A Fortune 50 company announced an agency review and at the same time cut loose it’s long time ad agency, in this press release:

Safeway logoSafeway Inc. (NYSE:SWY), one of the largest food and drug retailers in North America, announced today that it will conduct a competitive review of advertising agencies for its $250 million account. The business up for review includes broadcast creative, strategic planning, broadcast media planning and buying, and promotional marketing.

No real news here, as companies conduct ad agency reviews everyday. But then the Safeway release offers this nugget:

The review coincides with the one-year anniversary of the company’s brand positioning launch of “Ingredients for life.” This brand positioning has distinguished Safeway within food retailing, is grounded in consumer insights, and has allowed Safeway to add true brand marketing to the traditional mix of retail promotional activities. [Emphasis ours.]

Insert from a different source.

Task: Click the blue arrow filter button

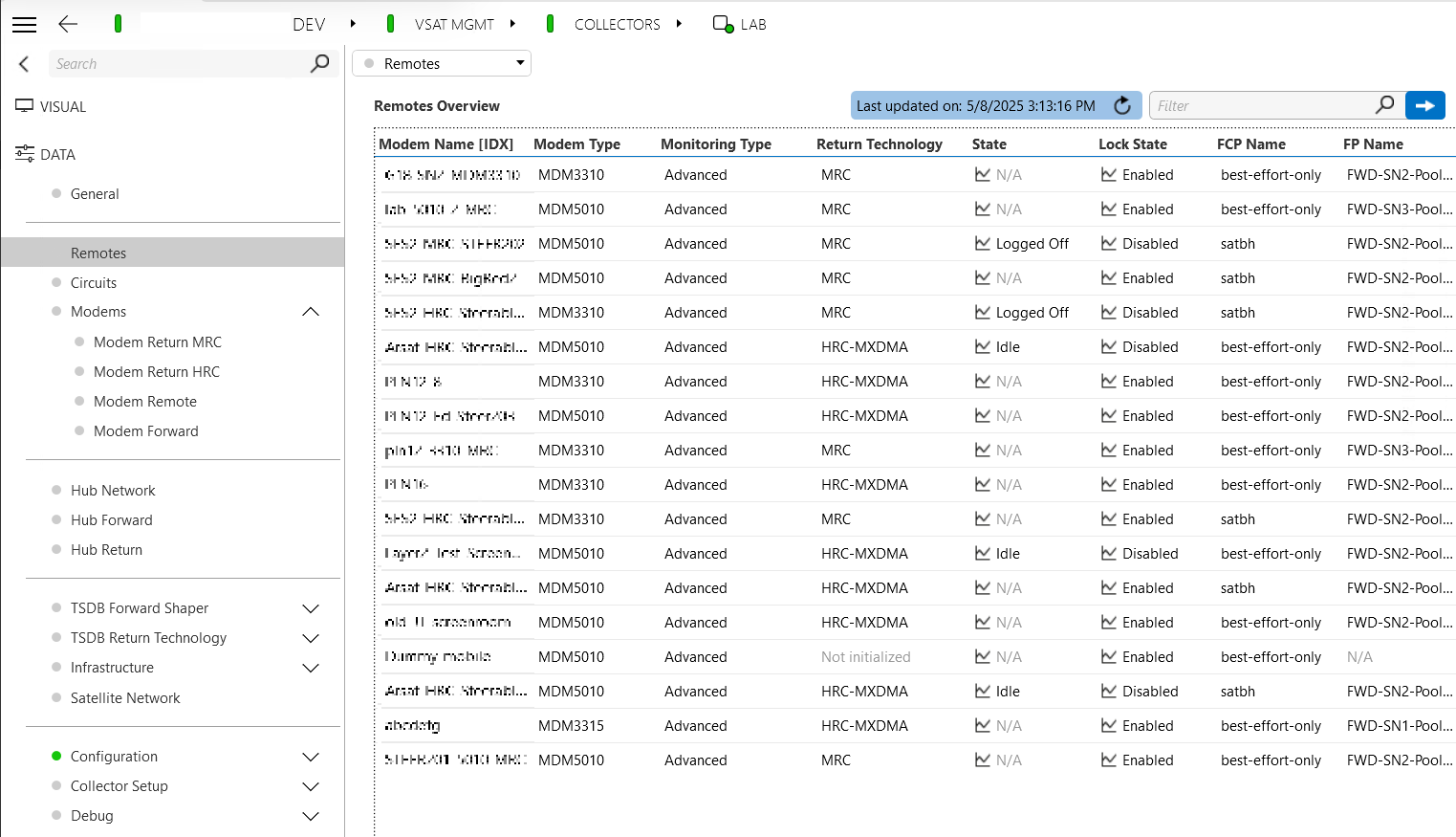Action: click(x=1424, y=106)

Safeway’s marketing team confuses brand positioning with an advertising slogan. The Safeway slogan, Ingredients for Life, is not at all a brand position, nor does it distinguish the company within food retailing, except in the minds of those who sit in the Safeway boardroom.

The slogan fails to satisfy a number of the Laws of Branding. For example, a functional message such as Ingredients for Life is easiest for competitors to claim or duplicate. The slogan offers no human engagement, but rather reads as a chapter to a grade school science text. It all points to the obvious: a slogan is not a brand.

Labeling Ingredients for Life as a brand is a demonstration of how even a $38 billion dollar company full of otherwise certified smart people skip the hard part of brand creation, and develop instead a forgettable ad campaign reinforcing a slogan rather than a brand.

So, the results of the Safeway agency review to “further differentiate the Safeway brand”? They hired another ad agency.